Pemerkosaan Terhadap Keindahan & Kemolekan Raja Ampat Adalah Tanggung Jawab Pemerintah
Jacob Ereste
Mediapertiwi,id-Mengeruk isi perut Raja Ampat itu, persis kekejian manusia memperkosa ibu kandungnya sendiri. Sungguh tiada tiada termaafkan, sampai akhir hari kiamat sekalipun. Itulah yang diteriakkan penuh nada histeris dan kemarahan dari anak negeri pemilik sah negeri ini. Raja Ampat sebagai salah satu Kabupaten di Indonesia dengan daratan 7.559 kilometer persegi dengan penduduk sekitar 66.839 jiwa mulai meriang, seperti tubuh yang terserang panas demam, mungkin kelak bisa sekarat, hilang wajah cantiknya yang menawan untuk dikunjungi oleh banyak orang.

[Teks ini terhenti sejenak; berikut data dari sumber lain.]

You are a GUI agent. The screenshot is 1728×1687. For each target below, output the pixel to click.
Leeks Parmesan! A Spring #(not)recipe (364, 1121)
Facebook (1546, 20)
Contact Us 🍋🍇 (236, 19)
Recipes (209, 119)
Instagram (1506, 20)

Raja Ampat sebuah Kabupaten di Provinsi Papua Barat terdiri dari empat pulau besar, Waigeo, Batanta, Sulawati dan Misool yang dilingkari oleh 1.847 pulau kecil dengan total wilayah 4,6 juta hektar. Dalam versi The Nature Conservancy and Condervation International, kepulauan ini memiliki 75 persen spesies karang dunia, 1.318 jenis ikan termasuk 699 moluska dan 547 terumbu karang. Ibaratnya, Raja Ampat seperti Ibu yang cantik dan menawan penuh pesona sehingga mencerminkan wajah surgawi yang memiliki biota menjadi lokasi wisata dan spot menyelam terbaik, sehingga berjuluk surga yang ada di dunia.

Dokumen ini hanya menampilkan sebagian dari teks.